Najlepsi aktorzy:
Sir. Sean Connery
Jack Nicholson
Anthony Hopkins
Paul Newman
Marlon Brando
Robert De Niro
Al Pacino
Tommy Lee Jones
Leonardo Di Caprio
Najlepsze Aktorki
Demi Moore
Monika Belucci
Natalie Portman
Julianne Moore
Maryl Streep
Ogólnie to trzeba rozdzielić NAJLEPSZYCH od najbardziej lubianych. Deep jest dobrym aktorem, ale dopiero w filmach Burtona pokazuje błyskotliwośc. Jolie skrzywdziła się rolą w Tomb Raiderrze, bo w przerwanej lekcji muzyki zagrała świetnie. Jim Carey to aktor, który przeplata dobre filmy, tak słabymi że aż strach. Jest też szeroka liga aktorów, którzy mają na swoim koncie blamaże tak wielkie, że nigdy nie wejdą do hall of fame. Np. Drew Barymoore, która w przeciwieństwie do Natalie Portman tak pokierowała swą karierą, że pewnie już nigdy nie zasłuży na mój szacunek.
Inną sprawą jest to, że niektórzy aktorzy zagrali świetnie w jednym filmie, a potem jadą na swojej sławie. Ogólnie, to są też tacy aktorzy, których jedni nie nawidzą, a drudzy kochają.

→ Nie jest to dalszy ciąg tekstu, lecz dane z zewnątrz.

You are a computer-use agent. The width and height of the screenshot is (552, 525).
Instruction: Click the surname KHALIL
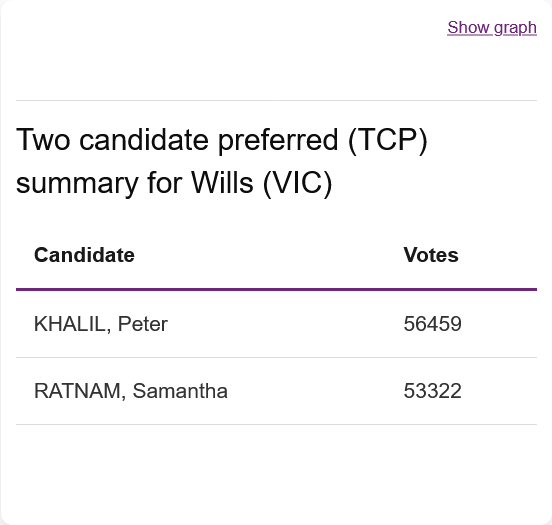[x=72, y=324]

Weźmy takiego Di Caprio. Po Titanicu nikt nie chciał go zatrudnić, ze względu na jego lalusiowatą tolę. Na szczęście Martin Scorsese dał mu szansę i chyba tylko dzięki temu, oglądamy takie filmy jak "Złap mnie jeśli potrafisz", "Incepcja".

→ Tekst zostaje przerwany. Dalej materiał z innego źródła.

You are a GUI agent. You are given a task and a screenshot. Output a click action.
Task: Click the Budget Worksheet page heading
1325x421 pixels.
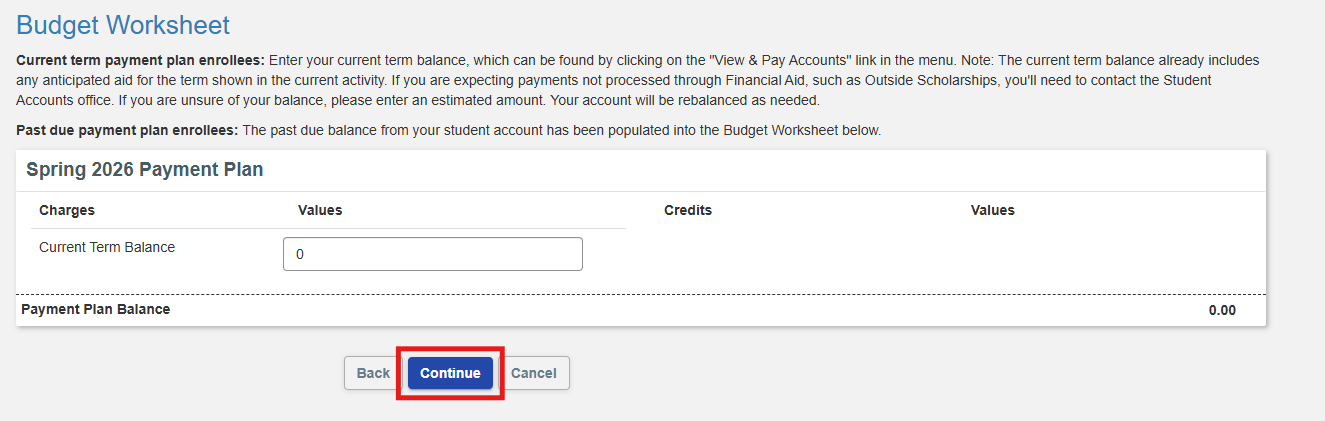(x=123, y=25)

Słów kilka też o aktorach, którzy zawsze grają tak samo, ale są genialni:
Morgan Freeman - wiecznie osadzony
Kathy Bates - psychopatka (nawet w wyścigu szczurów)
Bruce Willis - twardziel
Eddie Murphy - wesołek
Will Smith - cały jego wachlarz aktorski to trzy miny i każdy film z jego udziałem, który nie jest komedią, to porażka.
etc.
No i na koniec liga aktorów skrzywdzonych przez konkretne role:
Alan Rickman - to nie tylko Snape, ale też wiele innych kreacji, z hansem Gruberem z Szklanej Pułapki na czele.
Timothy Spall - Nie tylko Glizdogon, ale i burmistrz Wake Wood, oraz asystent sędziego w Sweeney Todd
Helena Boham Carter - to nie tylko Belatrix, ale też szereg genialnych kreacji u Bartona.

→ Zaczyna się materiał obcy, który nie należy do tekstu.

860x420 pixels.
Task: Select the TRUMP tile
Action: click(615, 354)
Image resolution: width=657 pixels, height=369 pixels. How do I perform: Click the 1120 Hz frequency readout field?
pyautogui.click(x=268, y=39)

Wspomniałem o tym, za okazji premiery nowego Harry`ego, bo pamiętanie o ich rolach tylko w tej serii jest niesprawiedliwe. Zresztą będę miał ten temat na oku;p.
A i Emma Watson nie jest na razie nikim innym jak Hermioną. Już więcej szacunku należy się Rupertowi Grinnowi za genialną Lekcje Jazdy. A o Pattisonie nie wspomnę bo to dla mnie ktoś strasznie brzydki i pozbawiony talentu.